Rodric: I think accessibility of the platform. And I remember when I first met you, right, we had this conversation about, we called it “serverless bubble” at the time, right, and maybe “bubble” isn't the right word because bubbles burst and that's not a good thing. Maybe “echo” chamber is better. But I think … one thing I've learned, and I learned this very early on when I left IBM sort of went to a developer conference at, yeah, there's a thing called serverless, the greatest thing, and it was like what's a micro service? Right? Instead of recognizing that the world hasn't yet caught on. There is part of, you know, the technology community that has sort of, you know, good for that. But recognizing that there are still a large interest in Kubernetes, still a large interest didn't EC2 instances in VMs. There's a massive world out there where building applications for the cloud is still hard. You know, just log onto the Amazon console and look at everything you can get. Where do you get started? Right? So the opportunity for us is making the cloud more accessible.

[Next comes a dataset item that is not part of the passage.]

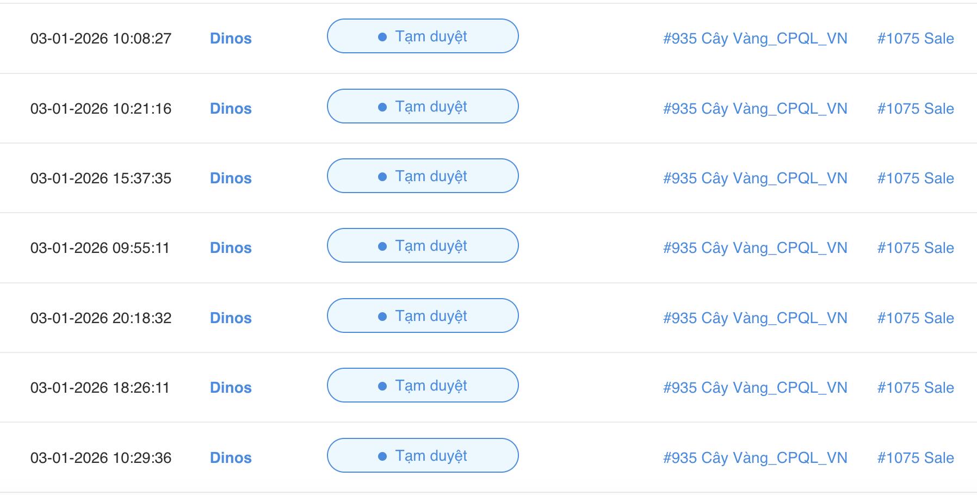Open the #935 Cây Vàng_CPQL_VN link on row 09:55:11
The width and height of the screenshot is (977, 495).
coord(756,248)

And so we like to think that from a Nimbella perspective, you can create an account within 60 seconds. You can deploy your first project, you know, not even having to install any tools, right out of GitHub. And hey, I have stood up an entire application. It's got a front end. It's got a dedicated domain. It's served from a CDN. My functions are entirely serverless, they scale. I can have state. I just did that, right. So, it's about really making the cloud accessible for a large class of developers from the enterprise, all the way to the indie developer who just has an idea for a mobile app or a website that they want to build. I think this is where really the opportunity is, you know, whether you're running things in a container or an isolate like Cloudflare does. It comes with implementation detail nobody's going to care about in the future. It's what is the programming experience? How fast can you let me create and so at Nimbella, we like to think, you know, create, build, and deploy at the fastest pace of innovation. That's what we really want to try to do. So, and that's what excites me about this like serverless is transformational and even transcendental technology because it can unlock all of that and hopefully you can tell how excited I am just talking about it.

Jeremy: No. No, that's ... I think you make a really good point and I always argue that, you know, serverless when it first sort of came out, right, when we first started building Lambda functions, it was so easy. It was simple. It was a really simple way to think about it and then it just got more and more complex, and more and more complex. And now we're at a point where if you log into the Lambda console on AWS, I mean, it's mind-numbing because where do I even start?

All right. So I think that is a very lofty goal. I totally agree with you. So good luck with all of that stuff. Rodric, thank you for joining me and telling the story of the IBM and OpenWhisk and what you're doing at Nimbella and just giving me that analysis of the serverless sort of market and what the future is because I think it's a really messy place right now and it's got a long way to go. So, the more people we have like you that continue to shape it is great. So if people want to get ahold of you and contact you, how do they do that?

Rodric: So, I'm on Twitter @rabbah, my last name. I'm also easy to find by email: rodric@gmail or rodric@nimbella.com. I think you'll share some of my contact information later on, but you know Twitter is where everything happens today so @rabbah on Twitter and you can find me there.

Jeremy: Awesome. All right, well, again, thank you so much. We'll get all that stuff into the show notes. It was great to have you.

Rodric: Yeah, thanks for having me, and, really, thanks. I really enjoyed it.